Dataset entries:
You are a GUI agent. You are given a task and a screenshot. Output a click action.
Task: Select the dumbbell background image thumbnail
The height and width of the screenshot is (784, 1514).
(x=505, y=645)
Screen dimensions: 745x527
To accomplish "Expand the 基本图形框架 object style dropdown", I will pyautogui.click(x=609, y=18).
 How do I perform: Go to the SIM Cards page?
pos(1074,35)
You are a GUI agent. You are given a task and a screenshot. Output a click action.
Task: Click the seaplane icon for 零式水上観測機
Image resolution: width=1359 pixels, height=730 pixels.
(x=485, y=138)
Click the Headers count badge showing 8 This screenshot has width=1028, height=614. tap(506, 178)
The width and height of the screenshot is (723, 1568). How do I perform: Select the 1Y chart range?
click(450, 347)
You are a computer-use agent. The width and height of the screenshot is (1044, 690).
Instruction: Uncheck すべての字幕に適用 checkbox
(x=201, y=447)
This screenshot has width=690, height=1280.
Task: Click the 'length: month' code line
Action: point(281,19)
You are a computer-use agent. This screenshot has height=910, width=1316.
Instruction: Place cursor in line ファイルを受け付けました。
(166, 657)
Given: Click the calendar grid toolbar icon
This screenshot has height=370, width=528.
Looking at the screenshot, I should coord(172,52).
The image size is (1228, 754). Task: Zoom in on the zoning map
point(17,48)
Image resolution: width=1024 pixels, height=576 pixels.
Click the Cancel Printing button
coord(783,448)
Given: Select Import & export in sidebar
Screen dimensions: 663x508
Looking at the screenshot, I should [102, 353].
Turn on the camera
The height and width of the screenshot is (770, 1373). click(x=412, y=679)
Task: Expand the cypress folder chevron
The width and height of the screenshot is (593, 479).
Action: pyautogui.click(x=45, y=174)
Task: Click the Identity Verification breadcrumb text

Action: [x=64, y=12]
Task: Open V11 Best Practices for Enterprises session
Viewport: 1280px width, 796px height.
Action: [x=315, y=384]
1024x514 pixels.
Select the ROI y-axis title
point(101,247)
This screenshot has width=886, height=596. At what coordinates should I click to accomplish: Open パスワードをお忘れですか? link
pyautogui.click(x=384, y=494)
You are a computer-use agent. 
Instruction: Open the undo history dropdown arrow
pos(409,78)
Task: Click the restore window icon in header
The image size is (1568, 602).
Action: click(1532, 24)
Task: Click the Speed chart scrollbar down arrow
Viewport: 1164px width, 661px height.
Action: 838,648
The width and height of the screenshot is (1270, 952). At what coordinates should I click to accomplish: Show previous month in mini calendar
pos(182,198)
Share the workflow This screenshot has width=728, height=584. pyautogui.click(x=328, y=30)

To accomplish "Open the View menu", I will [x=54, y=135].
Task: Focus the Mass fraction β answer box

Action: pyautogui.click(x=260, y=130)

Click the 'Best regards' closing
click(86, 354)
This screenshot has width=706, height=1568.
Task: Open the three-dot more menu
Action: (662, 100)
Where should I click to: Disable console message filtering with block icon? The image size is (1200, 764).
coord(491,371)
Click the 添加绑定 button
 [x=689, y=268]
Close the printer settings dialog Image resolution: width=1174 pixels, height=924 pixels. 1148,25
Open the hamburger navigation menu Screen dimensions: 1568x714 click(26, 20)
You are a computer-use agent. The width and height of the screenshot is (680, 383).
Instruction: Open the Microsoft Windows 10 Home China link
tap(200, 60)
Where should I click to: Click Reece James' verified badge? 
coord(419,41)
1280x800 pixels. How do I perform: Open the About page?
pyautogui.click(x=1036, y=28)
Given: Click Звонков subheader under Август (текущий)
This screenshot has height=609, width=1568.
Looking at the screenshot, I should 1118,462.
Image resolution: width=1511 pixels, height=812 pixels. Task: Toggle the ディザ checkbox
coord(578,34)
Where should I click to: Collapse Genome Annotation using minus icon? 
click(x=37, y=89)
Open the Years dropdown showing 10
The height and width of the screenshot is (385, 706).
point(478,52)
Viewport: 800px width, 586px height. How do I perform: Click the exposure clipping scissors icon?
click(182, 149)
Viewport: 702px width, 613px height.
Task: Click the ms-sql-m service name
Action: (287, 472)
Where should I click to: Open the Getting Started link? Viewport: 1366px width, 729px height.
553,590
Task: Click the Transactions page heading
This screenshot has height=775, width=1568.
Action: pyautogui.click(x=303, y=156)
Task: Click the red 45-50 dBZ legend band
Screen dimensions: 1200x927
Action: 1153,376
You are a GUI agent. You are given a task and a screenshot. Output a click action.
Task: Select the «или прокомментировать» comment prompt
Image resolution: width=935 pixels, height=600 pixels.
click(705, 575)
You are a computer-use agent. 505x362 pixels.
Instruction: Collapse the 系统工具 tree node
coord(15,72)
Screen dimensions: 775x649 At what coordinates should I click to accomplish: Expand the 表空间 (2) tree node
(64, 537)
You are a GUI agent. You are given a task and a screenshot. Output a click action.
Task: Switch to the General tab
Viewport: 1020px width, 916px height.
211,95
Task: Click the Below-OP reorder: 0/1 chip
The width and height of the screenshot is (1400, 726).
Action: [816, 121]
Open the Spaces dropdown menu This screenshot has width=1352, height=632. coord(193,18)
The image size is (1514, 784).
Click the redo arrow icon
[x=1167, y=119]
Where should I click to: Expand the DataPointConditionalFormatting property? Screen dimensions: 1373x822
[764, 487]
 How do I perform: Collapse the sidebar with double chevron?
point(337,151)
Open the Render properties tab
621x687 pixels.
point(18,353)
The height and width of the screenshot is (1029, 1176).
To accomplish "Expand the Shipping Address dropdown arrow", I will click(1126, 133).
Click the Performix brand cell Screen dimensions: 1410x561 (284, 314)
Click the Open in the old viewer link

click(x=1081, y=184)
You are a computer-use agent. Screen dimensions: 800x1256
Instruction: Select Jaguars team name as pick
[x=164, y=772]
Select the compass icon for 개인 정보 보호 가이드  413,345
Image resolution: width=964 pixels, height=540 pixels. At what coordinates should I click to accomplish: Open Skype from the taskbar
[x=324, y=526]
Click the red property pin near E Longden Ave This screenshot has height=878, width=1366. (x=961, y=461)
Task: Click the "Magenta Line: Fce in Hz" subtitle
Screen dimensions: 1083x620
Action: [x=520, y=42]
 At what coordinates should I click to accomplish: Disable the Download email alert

WORK REQUEST: Reproduce each line from the data that has "computer" in it.

ANSWER BOX:
You are a computer-use agent. The width and height of the screenshot is (1044, 690).
You are a computer-use agent. This screenshot has height=910, width=1316.
You are a computer-use agent. 
You are a computer-use agent. The width and height of the screenshot is (680, 383).
You are a computer-use agent. 505x362 pixels.
You are a computer-use agent. Screen dimensions: 800x1256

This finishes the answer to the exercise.